Makers of suddenly popular video chat app Houseparty are offering a $1.6 million (US$1 million) bounty to anybody who can prove it was targeted by a smear campaign after rumours spread online claiming the app was responsible for a recent wave of hacking.
Twitter posts went viral – and were subsequently removed from the platform – claiming Houseparty, a company owned by Fortnite developer Epic Games, was hacking user accounts on other social media networks and could access banking apps.
Suddenly the internet was awash with rumours that the chart-topping Houseparty app was unsafe and had to be immediately deleted.
Anecdotal evidence included screenshots of emails from the likes of Snapchat, Spotify, Instagram, and Netflix saying that a user’s password had been changed or there had been suspicious activity on the account.
Aside from people having recently installed the Houseparty app, there was no proof that the app was indeed the culprit.
Houseparty dismissed the rumours and claimed it was victim of a “paid commercial smear campaign to harm Houseparty” and offered a $1.6 million bounty for the first person who could prove existence of the claim.
We are investigating indications that the recent hacking rumors were spread by a paid commercial smear campaign to harm Houseparty.
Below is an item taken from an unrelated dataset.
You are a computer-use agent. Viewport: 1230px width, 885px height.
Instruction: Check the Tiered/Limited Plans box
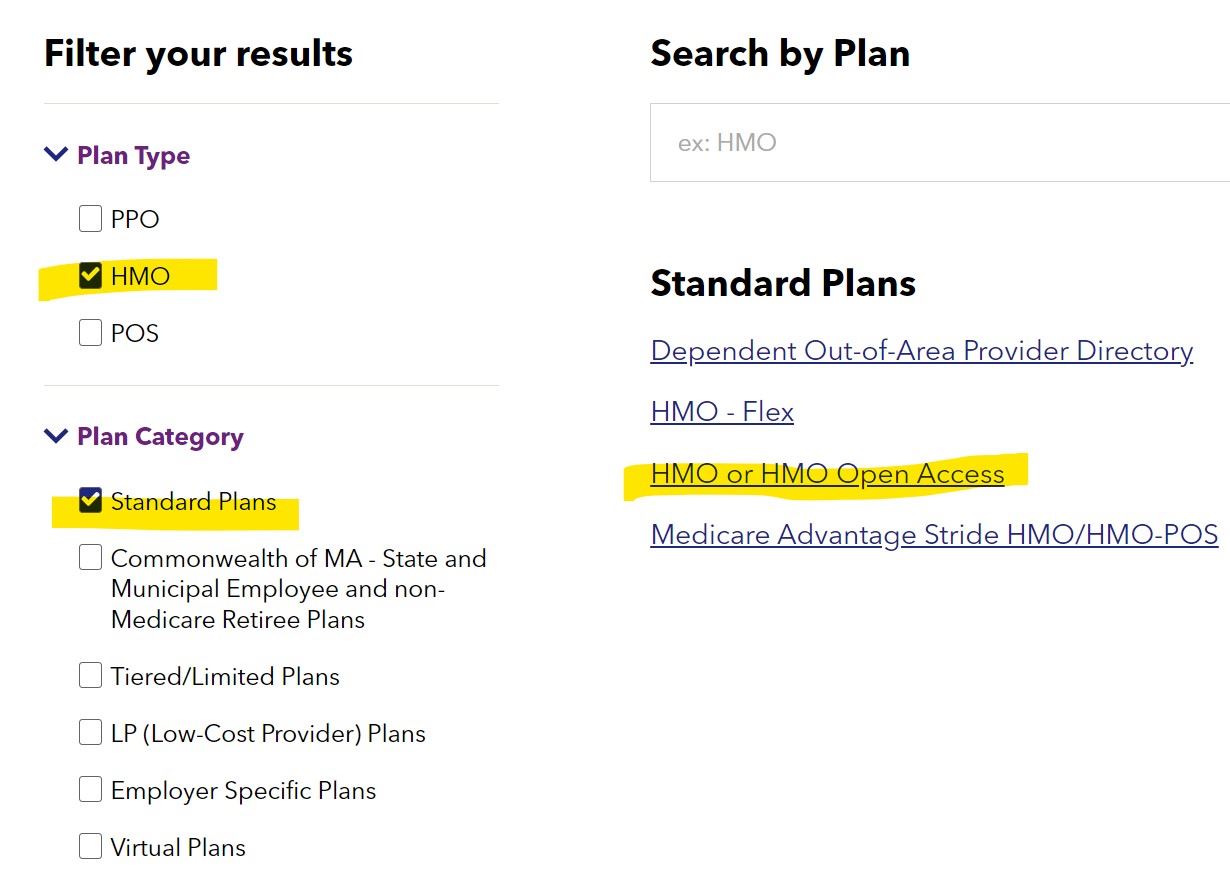90,675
We are offering a $1,000,000 bounty for the first individual to provide proof of such a campaign to email@example.com.— Houseparty (@houseparty) March 31, 2020
If you can prove a paid campaign to tarnish Houseparty’s name, email firstname.lastname@example.org and claim your prize.
First released in 2016, Houseparty gained a meteoric rise in popularity recently due to lockdowns forced by the coronavirus outbreak.
The app easily lets multiple people join a room for video conferences and includes games that can be played within the app.
Its ease of access and fun user experience has made Houseparty the go-to app for people looking for group video calls in a more casual setting and is currently the number one free app on the Apple Store – just ahead of Australia’s official coronavirus app.
So far, there is no hard evidence that the app steals data or has a bug that can be easily exploitable by bad actors.
Cybersecurity firm Sophos said in a blog post it was possible, in theory, that Houseparty was being exploited to gain access to other user accounts – although it is unlikely – but added that deleting the app, like people have said you should do, would not solve your cybersecurity woes.
“After all, if any of this ‘hacking’ behaviour is not down to Houseparty, which is a mainstream app published by a well-known software company in Apple’s and Google’s official online stores, then deleting the app and feeling virtuous about closing your account is not going to help you, because you will still be at risk but will think you aren’t,” Sophos APAC head of technology, Paul Ducklin, said in the post.
Ducklin even suggests that screenshots which supposedly confirmed hacking activity “might themselves be phishing attacks in which the crooks send you a fake Neflix notification to trick you into revealing your password”.